By: Joseph Anton
Boards of Directors (“Boards”) are anachronistic to major companies in the 21st century. Boards had their origin in an era when oversight was easily executed. The Board directors of many companies were the owners of significant amounts of stock, or their direct delegates. At a later stage the directors were chosen by the Chief Operating Officers and severed as their advisers. In a period of rapid growth, companies needed the resources of outsiders to lend their collective genius in an era when outside knowledge, data and experience were expensive to collect.
As businesses grew larger, the Boards’ responsibility as “watchdogs” representing the shareholders’ interests, became more important. In law, directors were always the fiduciaries of their corporations, and indirectly of their shareholders. But their advisory and supervisory roles were not always distinguished or evaluated. Today, the supervisory role of the directors has become far more important.
The current “Board” model fails for three reasons:
An average Board member probably does not spend more than 60 hours per year (and that’s generous) attending to his duties on the Board – (assume 6 Board meetings per year at 6 hours per meeting, with 4 hours in preparation. The reality is that they probably spend less than 30 hours per year!)
The volume of data that they must review is so large that it is humanly impossible to verify to assure its accuracy or validity. Their review is perfunctory. You can’t consume that much data in that little time unless you suspend the rule of physics.
A current example is helpful. The CFO of Boeing sat on the Board of Sprint (he resigned recently because of other issues.) I can’t think of two companies in the world more complicated than Boeing and Sprint. Boeing produces a product that contains over 300,000 parts, is manufactured in multiple countries, and employs over 150,000 people. Sprint provides a global service that you can’t even “see” and is required by government regulations to provide accounting on tariffs that exceeds 30,000 pages monthly!
The Boeing CFO probably works more than 2,000 hours per year; in fact most top executives work long hours. How much effective time can he really spend on Sprint business given his day job? If you are a Boeing shareholder, you hope not much. If you are a Sprint shareholder, you wish the opposite. This asymmetry can’t work in a country where most of the population has become shareholders of American business by virtue of the revolution in ERISSA, wealth accumulation and the explosion in financial assets.

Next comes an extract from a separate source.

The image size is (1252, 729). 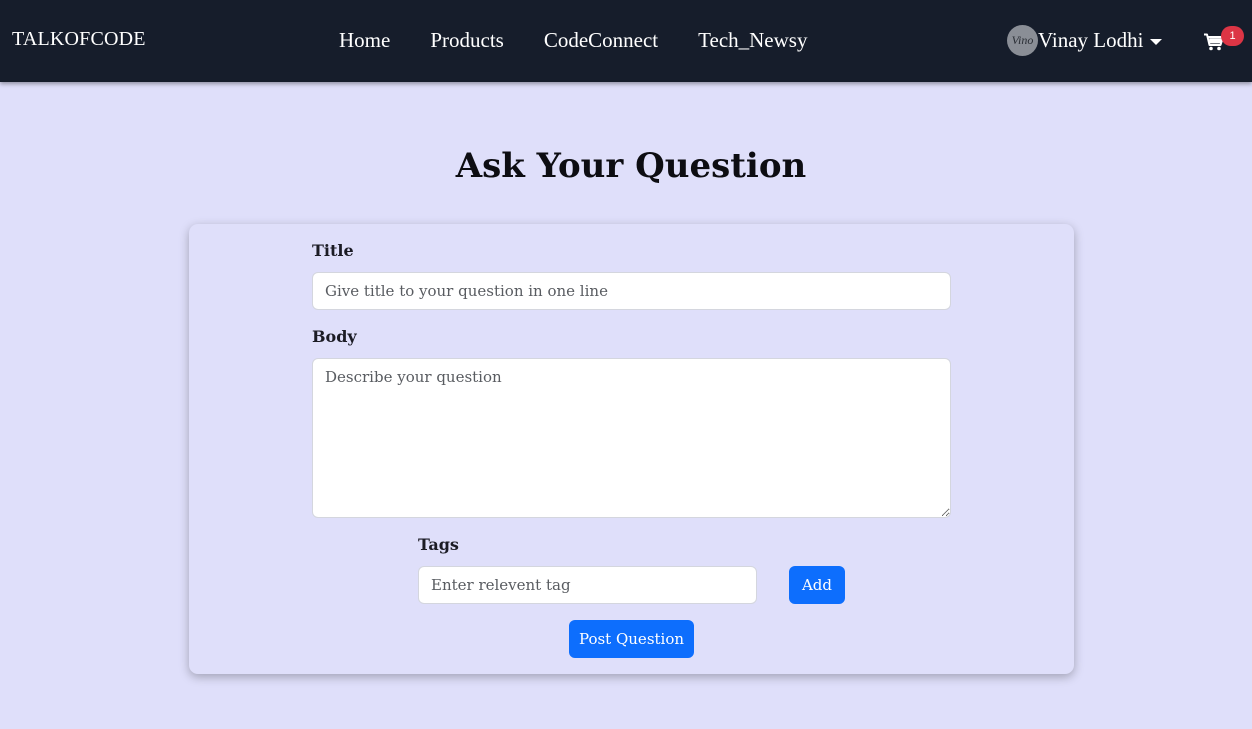 What do you see at coordinates (632, 291) in the screenshot?
I see `title-input` at bounding box center [632, 291].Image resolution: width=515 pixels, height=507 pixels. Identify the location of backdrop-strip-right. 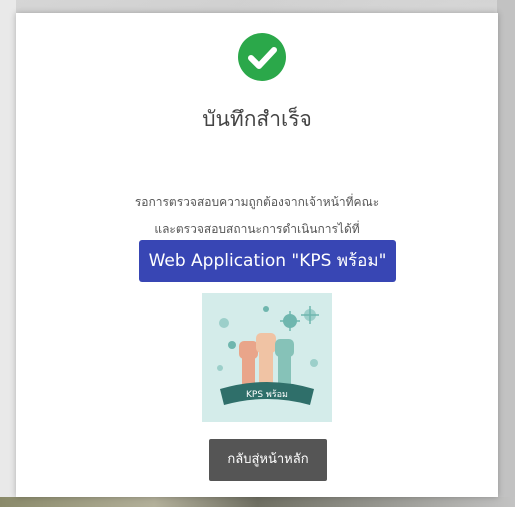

Rarely is there a requirement to invest a substantial stake in the company’s stock when you are invited to sit on a Board. Quite to the contrary. Many Board members are given stock options as a reward for serving. They have no risk and invest nothing. If the company performs well and the public markets treat the stock kindly, then the Board member has a gain. If the markets don’t take kindly to the stock or the company performs badly, then the Board member has neither a gain nor a loss. There is no incentive when they are playing “with the houses” money.
The Business Judgement Rule is a rule granting directors of public companies immunity from liability if their actions were executed in good faith, using sound business judgement and executed with reasonable care. Director’s and Officer’s Insurance further insulate the Board and provides a fair amount of “wiggle room.”
The vast majority of Boards operate effectively not because the model works, but because the people involved, management and Board members, are honest. It is only the very few which need oversight. But in a world where so much damage can be done by so few individuals it is incumbent upon us to change the system. Shareholders can suffer, investors can suffer and the lives of many long-term employees can be devastated by the misdeeds of just a few. The new model should include three simple revisions:
Each public company should have a minimum number of professional Board Members who dedicate at least 500 hours per year to that company and are restricted from sitting on more than three other Boards. They would be able to devote enough time to render a sufficient review of the business. Each company could continue to maintain a diversified Board encompassing other talents but is required to have at least, say two “full time” professional members. This solves the “physics” problem. The professional directors, who are more responsible for oversight and understanding the more intimate details of the business, may bear a greater burden for which they are compensated. This higher level of liability should relate only to their added responsibility. Otherwise, their duties do not differ from those of the other directors, and neither should their liabilities.